- _PAGE EXTRACT_:
## start

RFC-048: Evaluation ↔ Application Tightening & Alignment¶
- Status: Completed
- Authors: Marko Dragoljevic
- Stakeholders: ML evaluation team, Core developers
- Related RFCs:
docs/rfc/RFC-015-ai-experiment-pipeline.md(AI Experiment Pipeline)docs/rfc/RFC-041-podcast-ml-benchmarking-framework.md(Benchmarking Framework)docs/rfc/RFC-045-ml-model-optimization-guide.md(ML Model Optimization)docs/rfc/RFC-046-materialization-architecture.md(Materialization Architecture)
Abstract¶
Over multiple iterations, we identified that evaluation runs and application (prod/dev) runs can diverge in behavior despite using the same underlying models. This RFC documents the concrete alignment rules, decisions made, and remaining optional improvements, so the system can ship cleanly now while leaving a clear path for future evaluation hardening.
This RFC explicitly separates:
- What is required to ship now
- What is optional and deferred (eval-only enhancements)
Architecture Alignment: This RFC ensures that evaluation results are representative of application behavior by enforcing a single code path, explicit parameter configuration, and comprehensive fingerprinting. It aligns with RFC-015 (AI Experiment Pipeline) and RFC-041 (Benchmarking Framework) by establishing clear contracts between evaluation and production execution.
Problem Statement¶
Evaluation runs and application runs can diverge in behavior despite using the same underlying models. This divergence creates several problems:
- Hidden parameter drift: Implicit defaults in eval configs differ from app configs
- Unrepresentative results: Evaluation metrics don't reflect actual production behavior
- Debugging difficulty: When production behavior differs from eval, root cause is unclear
- Silent behavior changes: Defaults and implicit logic can change without being tracked
Key Findings:
- Eval vs App Differences Are Normal — But Must Be Controlled
Differences observed were caused by: - Implicit defaults vs explicit config values - Eval-only scoring logic (gates, caps, scope filters) - Different preprocessing profiles applied implicitly - Reduce-stage parameter overrides triggered dynamically
Conclusion: Evaluation and application must share the same execution path. Any difference must be: - Explicit in config - Logged clearly - Optional (never implicit)

## end

- _PROVIDED DATA_:
## start

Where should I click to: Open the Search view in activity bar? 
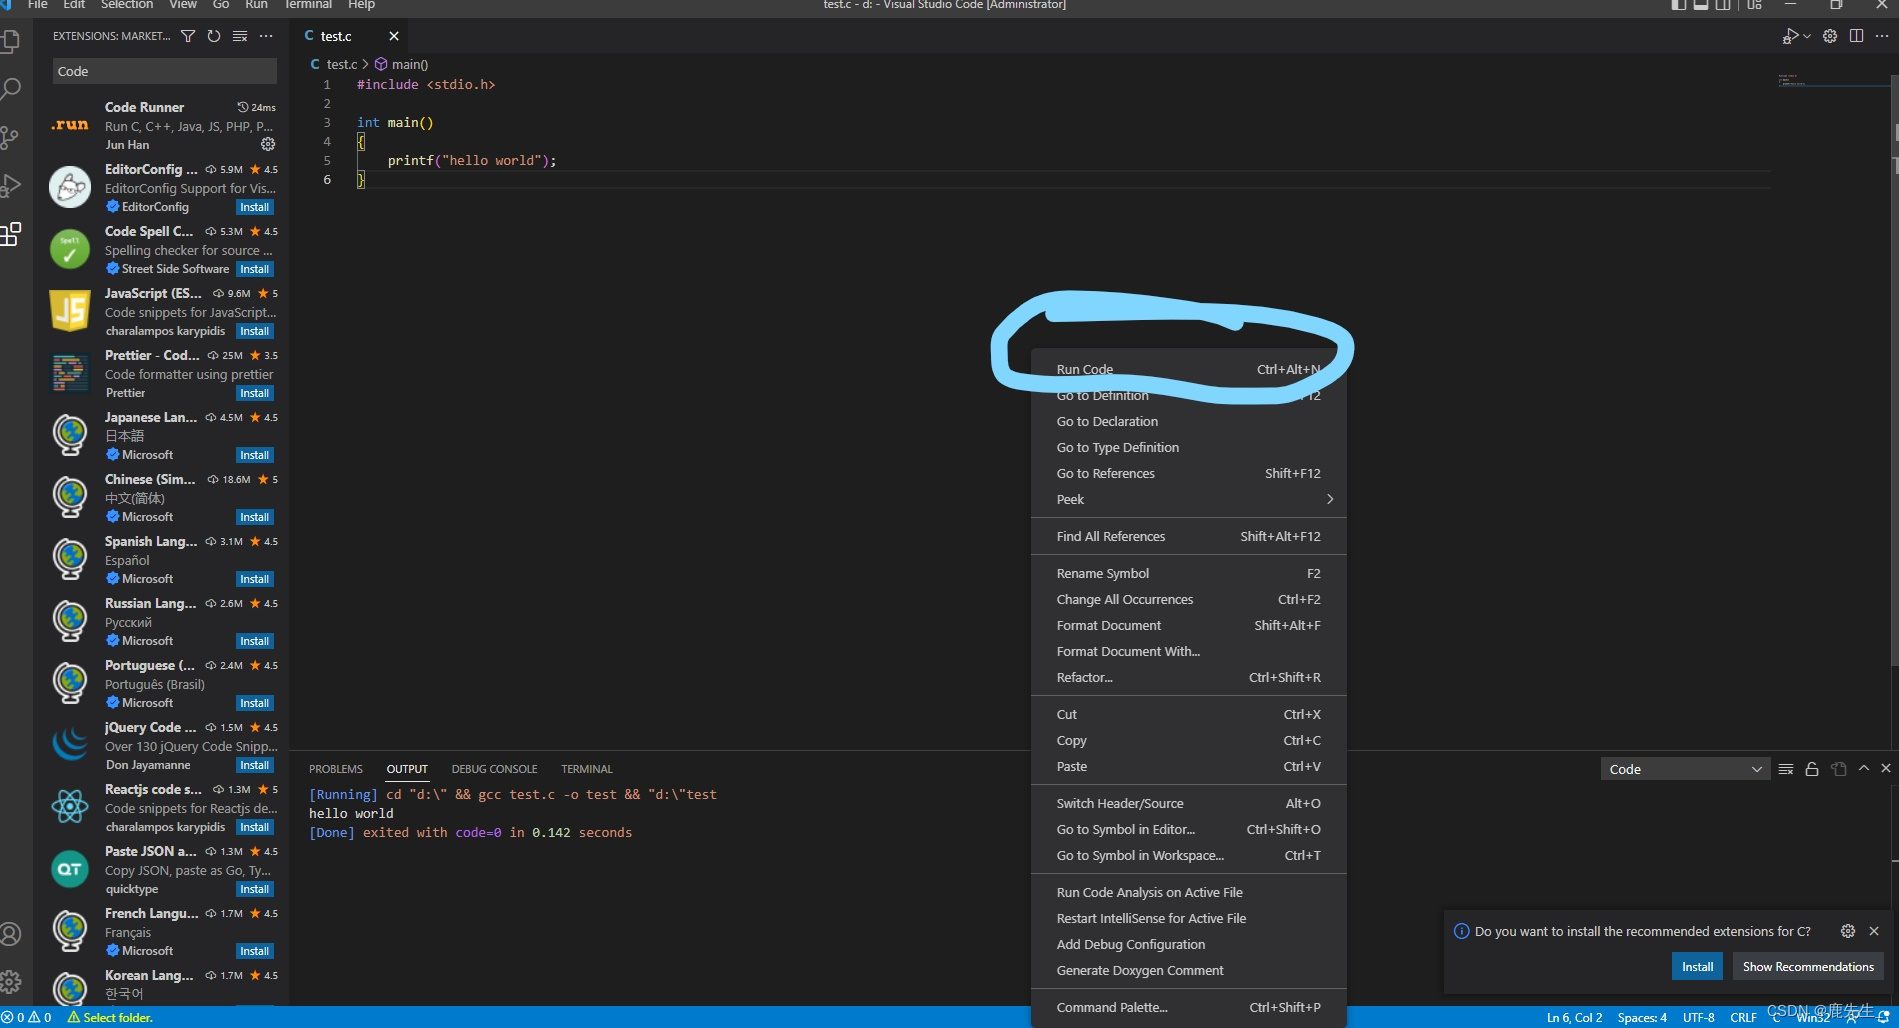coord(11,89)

## end
## start

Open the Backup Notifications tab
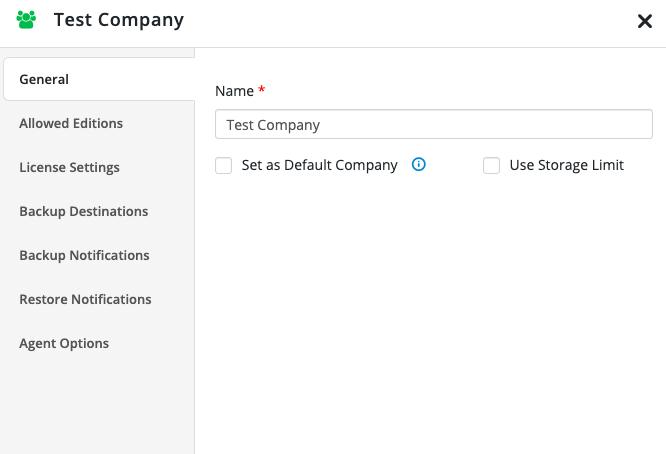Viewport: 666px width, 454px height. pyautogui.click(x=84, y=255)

## end

- _WHAT IS NEEDED_:
Print the passage of the evaluation and application alignment RFC above from "RFC-048: Evaluation ↔" to "future evaluation hardening.", word for word.

- _FULL RESPONSE_:
RFC-048: Evaluation ↔ Application Tightening & Alignment¶
- Status: Completed
- Authors: Marko Dragoljevic
- Stakeholders: ML evaluation team, Core developers
- Related RFCs:
docs/rfc/RFC-015-ai-experiment-pipeline.md(AI Experiment Pipeline)docs/rfc/RFC-041-podcast-ml-benchmarking-framework.md(Benchmarking Framework)docs/rfc/RFC-045-ml-model-optimization-guide.md(ML Model Optimization)docs/rfc/RFC-046-materialization-architecture.md(Materialization Architecture)
Abstract¶
Over multiple iterations, we identified that evaluation runs and application (prod/dev) runs can diverge in behavior despite using the same underlying models. This RFC documents the concrete alignment rules, decisions made, and remaining optional improvements, so the system can ship cleanly now while leaving a clear path for future evaluation hardening.